### Provided passage
----

It's quite pleasant, indeed. It has a fuller flavour that other "generic" energy drinks (read: Red Bull clones), and it seems a bit sweeter. It's definitely much nicer than sucking on a Duracell.

When warm, it suffers a bit. It becomes rather floury and generally unpleasant. I don't know why I include this review criteria when all of the drinks usually have "serve chilled" written on them. I just like the pain. Mm, tasty pain.

I've had a lot worse. It comes in a larger, 330ml can than most energy drinks, which is a bonus, and it did seem to perk me up as I wrote this review and played a bit of Tetris. So that's something.

Exotic beverage review: Superman

Be careful near phone booths with this drink.
Be careful near phone booths with this drink.

It's not often I get to try a drink that has a theme tune. DUH DADA DA DA, DAAA DAAA DAAAAAAA! Yay, Superman. This is an exclusive of Woolworths supermarkets in Australia, and according to the can:

"SUPERMAN Energy Drink is a deliciously refreshing energy drink that contains Taurine and Caffeine. It helps to charge physical & mental performance throughout the day by providing extra energy power to your body."

Intriguing. A drink that claims to last all day!

It's red. It's very, very red. Upon initial pouring, it actually produces a small amount of red foam, which is possibly the coolest thing ever. Did I mention it's red?

It smells like kryptonite. Or what I'd imagine kryptonite would smell like. If kryptonite was made of Red Bull, anyway.

It doesn't taste as red as it looks. It's quite similar to Red Bull, my perennial benchmark, but it's not as sweet. As a result, the base flavours of vitamin-B and caffeine show through a lot more. This doesn't actually make the drink unpleasant, though, it's oddly refreshing to drink an energy drink that doesn't have the horrid oily sweet flavour trying valiantly, but in vain, to hide the flavours that are "good for you".

It doesn't hold up to the warm drink test. All sweetness disappears entirely, leaving only bitterness and defeat. It's like drinking Lex Luthor's urine. If Lex Luthor's urine tasted like turpentine and vitamins.

The aftertaste of B-vitamins is stronger than usual, presumably because the masking flavours are thinner than usual. It's not exactly pleasant, but I've definitely had worse.

It gets points for being so freakin' RED. It gets points for having fairly awesome can art (although I personally think it's got too much silver and not enough super). It gets points for being called Superman.

I have no complaints about this drink. It's pleasant. I think Superman would approve.

----

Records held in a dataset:

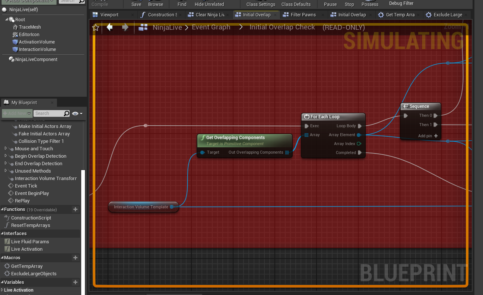This screenshot has height=295, width=483.
Task: Click the bookmark star icon in graph
Action: [96, 28]

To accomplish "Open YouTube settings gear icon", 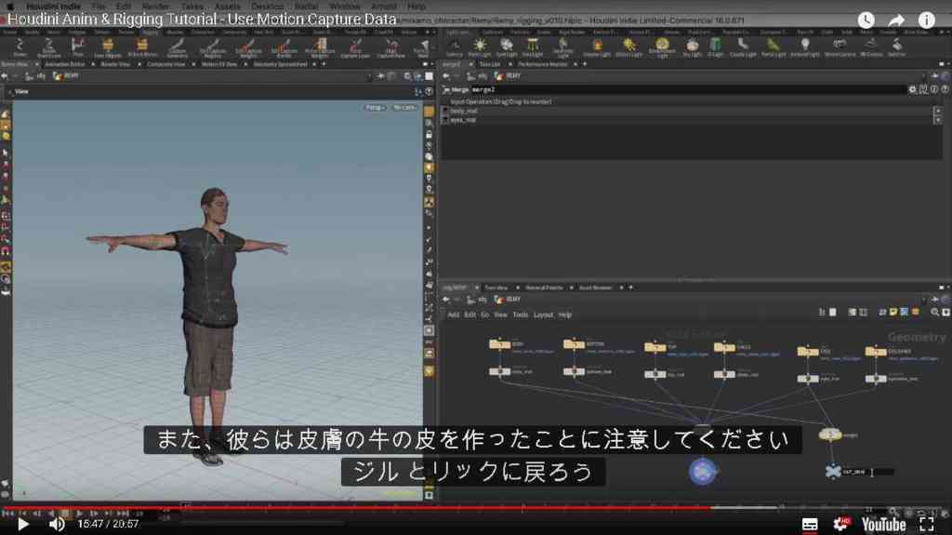I will [x=840, y=524].
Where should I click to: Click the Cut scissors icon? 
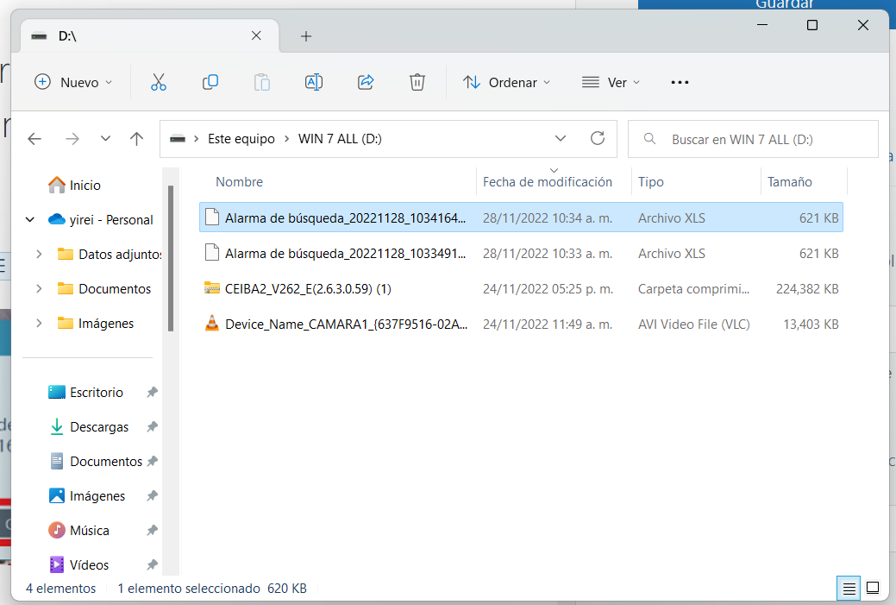pos(158,82)
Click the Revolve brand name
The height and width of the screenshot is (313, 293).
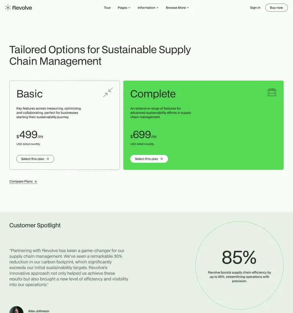22,7
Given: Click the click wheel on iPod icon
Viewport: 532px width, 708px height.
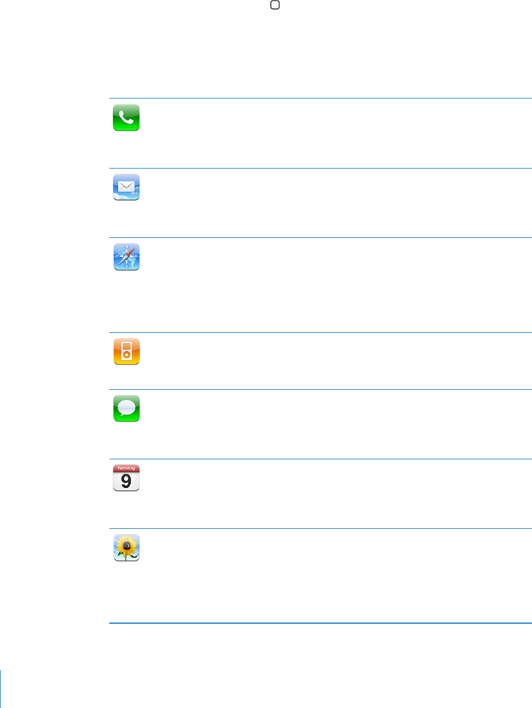Looking at the screenshot, I should (x=126, y=355).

----

### Set exercise
Translate into Spanish this sentence from the energy drink review: "The aftertaste of B-vitamins is stronger than usual, presumably because the masking flavours are thinner than usual."

### Result below
El regusto a vitaminas B es más fuerte de lo habitual, probablemente porque los sabores que lo enmascaran son más tenues de lo habitual.